My ZFS Configuration
My single Zpool currently looks like the following, with most options omitted for brevity.
sudo zpool create my-zpool mirror \
/dev/disk/by-id/aaa /dev/disk/by-id/bbb /dev/disk/by-id/ccc
sudo zfs create -o quota=25G my-zpool/Pictures
sudo zfs create -o quota=25G my-zpool/Music
sudo zfs create -o quota=10G my-zpool/Documents
sudo zfs create -o quota=10G my-zpool/Books
sudo zfs create -o quota=10G my-zpool/gitrepos
sudo zfs create -o quota=10G my-zpool/artifacts
sudo zfs create -o quota=50G my-zpool/pg-data -o mountpoint=/var/lib/postgresql
sudo zfs create -o quota=50G my-zpool/datalake
sudo zfs create -o quota=200G my-zpool/videos
Most of my ZFS datasets will always remain rather small. The ZFS datasets that
might outgrow the 500Gb size of each drive are datalake
, pg-data
(postgresql), and videos
(movies and TV shows). I have tried to be rather
disciplined with keeping the datasets organized and deliberate, partly because I
want to be prepared to move each of those to a separate zpool (each with 1
mirror vdev). I like the ability to control the redudancy for each of the
datasets; I like the idea of having more redundancy for Documents
, gitrepos
and maybe pgdata
than videos
because those are more important for me and
harder to replace, whereas I can download my movies again from…sources if
needed. I can also accept less redundancy for my datalake
because that is easy
to back up in AWS and just analyze files in an S3-compatible distributed
filesystem. FYI, I am ok with keeping my datalake unencrypted in AWS because I
mainly have public datasets, albiet transformed to suit my analytical needs.
The main drawback of this is “losing” 33%-50% of my raw drive capacity to redundancy, as opposed to maybe 10% of raw capacity “lost” to redundancy in a scenario of RAIDZ-n vdevs. But for normal human beings who do not have crazy capacity requirements, 33%-50% of storage capacity is plenty.

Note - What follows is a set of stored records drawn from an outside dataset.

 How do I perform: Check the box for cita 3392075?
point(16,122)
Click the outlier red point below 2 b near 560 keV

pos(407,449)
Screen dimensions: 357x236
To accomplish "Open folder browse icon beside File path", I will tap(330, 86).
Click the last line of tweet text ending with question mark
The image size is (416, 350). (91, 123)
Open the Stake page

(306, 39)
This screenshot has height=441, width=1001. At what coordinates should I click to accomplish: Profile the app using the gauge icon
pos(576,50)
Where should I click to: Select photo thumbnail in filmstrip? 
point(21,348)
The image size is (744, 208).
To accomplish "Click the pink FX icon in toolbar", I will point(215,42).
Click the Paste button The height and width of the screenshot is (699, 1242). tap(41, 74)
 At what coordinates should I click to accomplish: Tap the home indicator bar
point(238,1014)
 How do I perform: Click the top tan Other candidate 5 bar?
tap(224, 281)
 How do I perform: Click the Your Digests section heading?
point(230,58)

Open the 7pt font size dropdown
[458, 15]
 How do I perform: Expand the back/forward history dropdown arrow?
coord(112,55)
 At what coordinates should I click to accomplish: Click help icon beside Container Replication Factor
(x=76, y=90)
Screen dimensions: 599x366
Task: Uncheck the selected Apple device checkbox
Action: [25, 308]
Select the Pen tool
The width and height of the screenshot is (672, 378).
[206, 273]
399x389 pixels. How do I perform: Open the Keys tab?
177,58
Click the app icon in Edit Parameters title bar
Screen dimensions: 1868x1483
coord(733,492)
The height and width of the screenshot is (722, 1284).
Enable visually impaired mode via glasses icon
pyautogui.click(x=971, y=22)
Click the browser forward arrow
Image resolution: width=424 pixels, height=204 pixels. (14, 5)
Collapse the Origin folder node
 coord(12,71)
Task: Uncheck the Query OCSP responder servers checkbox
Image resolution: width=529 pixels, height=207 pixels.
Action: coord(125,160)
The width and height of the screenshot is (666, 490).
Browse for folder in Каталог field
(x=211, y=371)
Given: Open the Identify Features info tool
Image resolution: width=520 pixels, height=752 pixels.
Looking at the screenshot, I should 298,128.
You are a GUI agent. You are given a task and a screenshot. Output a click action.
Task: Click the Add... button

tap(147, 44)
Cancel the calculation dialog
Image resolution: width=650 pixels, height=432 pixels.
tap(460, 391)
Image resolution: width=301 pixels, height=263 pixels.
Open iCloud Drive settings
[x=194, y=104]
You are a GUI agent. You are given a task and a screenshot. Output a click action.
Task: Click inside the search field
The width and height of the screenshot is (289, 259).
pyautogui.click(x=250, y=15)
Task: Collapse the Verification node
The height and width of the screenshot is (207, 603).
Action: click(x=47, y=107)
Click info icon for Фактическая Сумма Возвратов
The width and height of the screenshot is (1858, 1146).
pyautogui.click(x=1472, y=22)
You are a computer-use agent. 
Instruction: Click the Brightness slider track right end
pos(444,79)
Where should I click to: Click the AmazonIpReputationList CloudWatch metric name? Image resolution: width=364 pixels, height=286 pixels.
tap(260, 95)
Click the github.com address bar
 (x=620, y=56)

Even if I go a bit crazy with movies, I would rather have a zpool for each of various genres than 1 more complicated zpool because I value the simplicity of “simple mirroring” and ease of management over capacity.
I really want to stick to an all-(SATA-)SSD file server for as long as I can
because I value the minimal power draw, near silence, and high reliability. For
the past year, I haven’t had any integrity issues, atleast after I switched to
using names like /dev/disk/by-id/_____
rather than /dev/sdn
to avoid issues
identifying drives on reboot. So far, my single ZFS mirror has had excellent
scrub time, read and write performance, and reliability. Let’s not ruin it by
getting greedy about capacity. Part of the way I have kept my capacity
requirements low is being disciplined about cleaning out unused data roughly
every quarter.
Conclusion
I had to think quite a lot about my ZFS topology when I was initially setting it up, but this blog post by JR-Systems helped me decide between a single mirror vdev and a single RAIDZ-2 vdev.
Too many words, mister sysadmin. What’s all this boil down to?
- don’t be greedy. 50% storage efficiency is plenty.
- for a given number of disks, a pool of mirrors will significantly outperform a RAIDZ stripe.
- a degraded pool of mirrors will severely outperform a degraded RAIDZ stripe.
- a degraded pool of mirrors will rebuild tremendously faster than a degraded RAIDZ stripe.
- a pool of mirrors is easier to manage, maintain, live with, and upgrade than a RAIDZ stripe.
- BACK. UP. YOUR POOL. REGULARLY. TAKE THIS SERIOUSLY.
TL;DR to the TL;DR – unless you are really freaking sure you know what you’re doing… use mirrors. (And if you are really, really sure what you’re doing, you’ll probably change your mind after a few years and wish you’d done it this way to begin with.)
This is consistent with my limited experience with ZFS.